_Task to carry out:_ The answer must be an exact reprint of the lines from the one with "Where should I" through the final line of the data, with no pictures included.

-=-=-

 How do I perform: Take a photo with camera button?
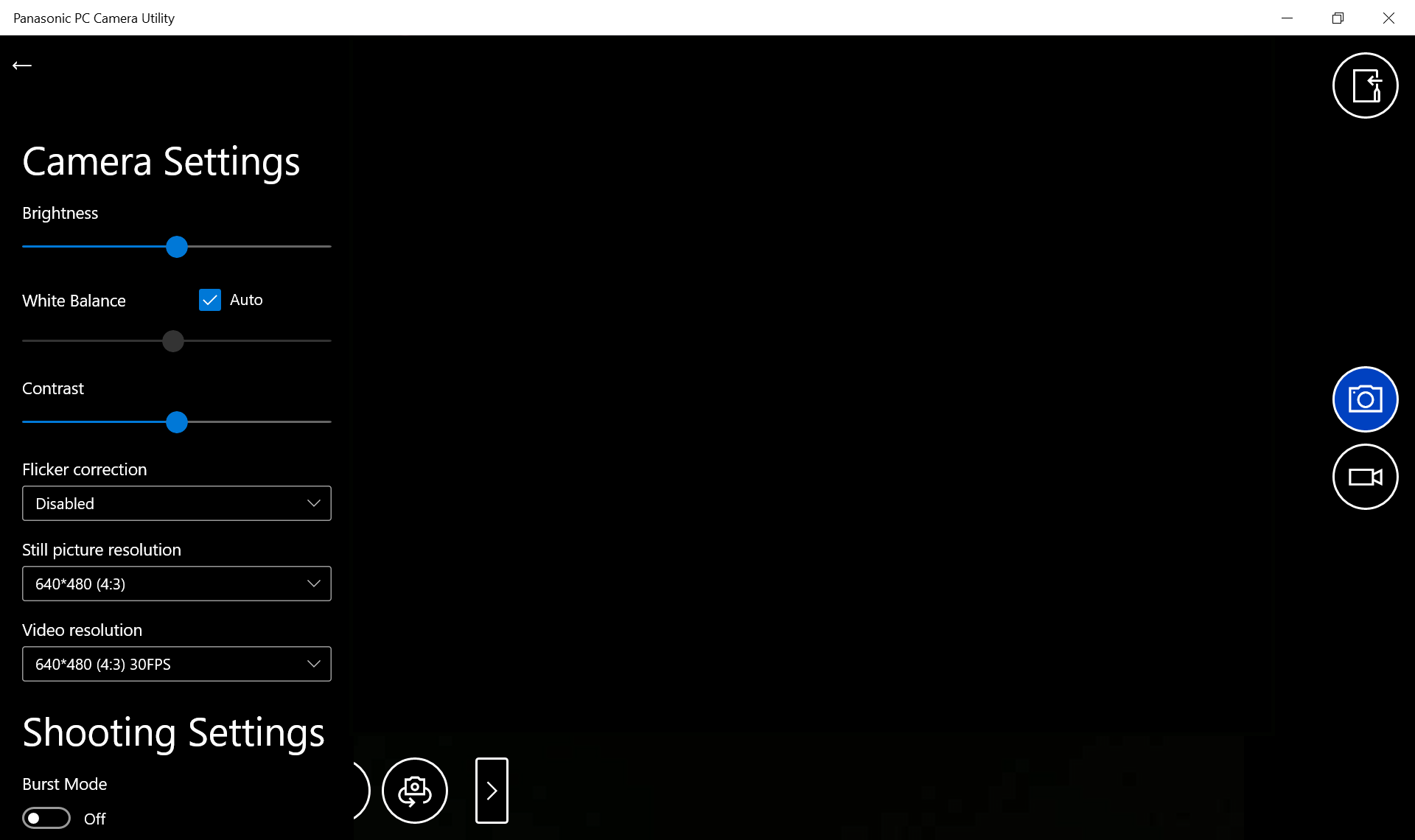[1365, 399]
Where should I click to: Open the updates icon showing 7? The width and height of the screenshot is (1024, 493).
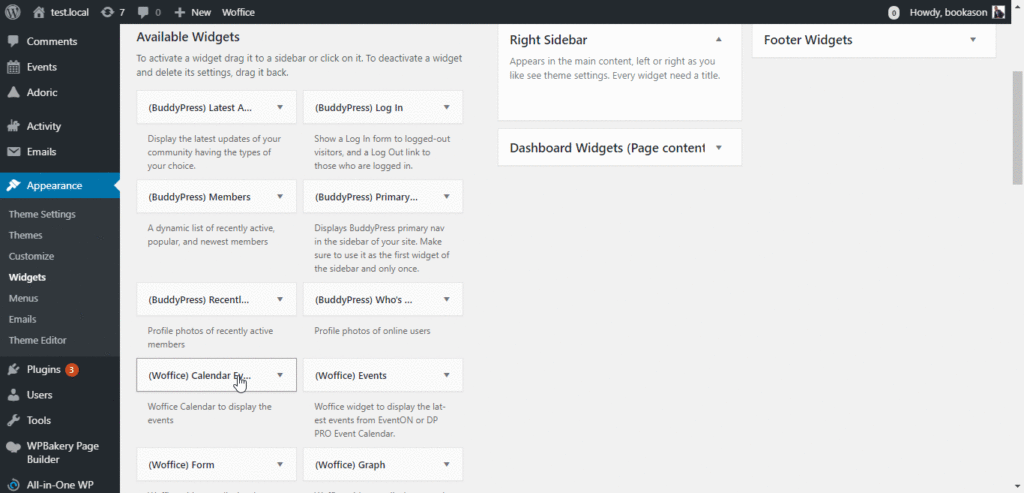pos(108,12)
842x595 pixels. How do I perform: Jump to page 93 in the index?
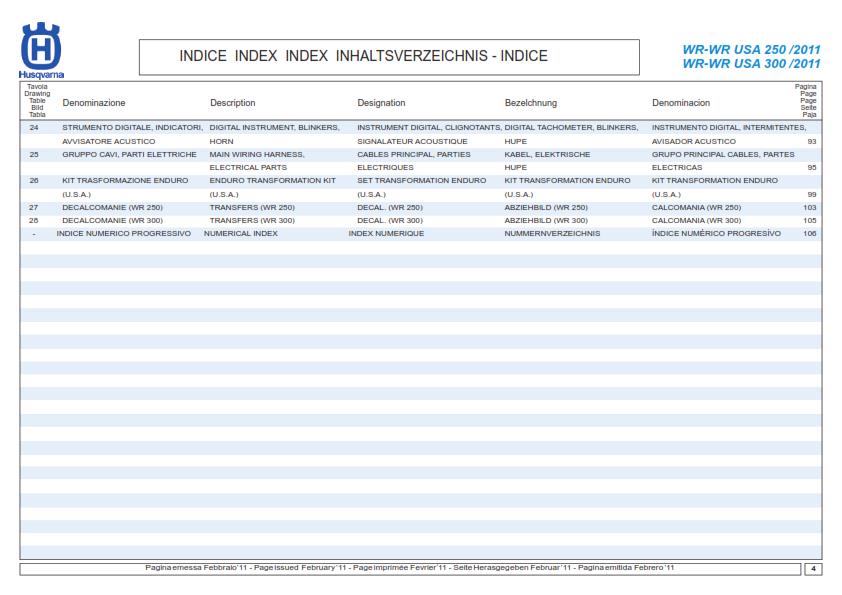(810, 142)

-=-=-

_Response area:_
Where should I click to: Open the updates icon showing 7? The width and height of the screenshot is (1024, 493).
pos(108,12)
842x595 pixels. How do I perform: Jump to page 93 in the index?
(810, 142)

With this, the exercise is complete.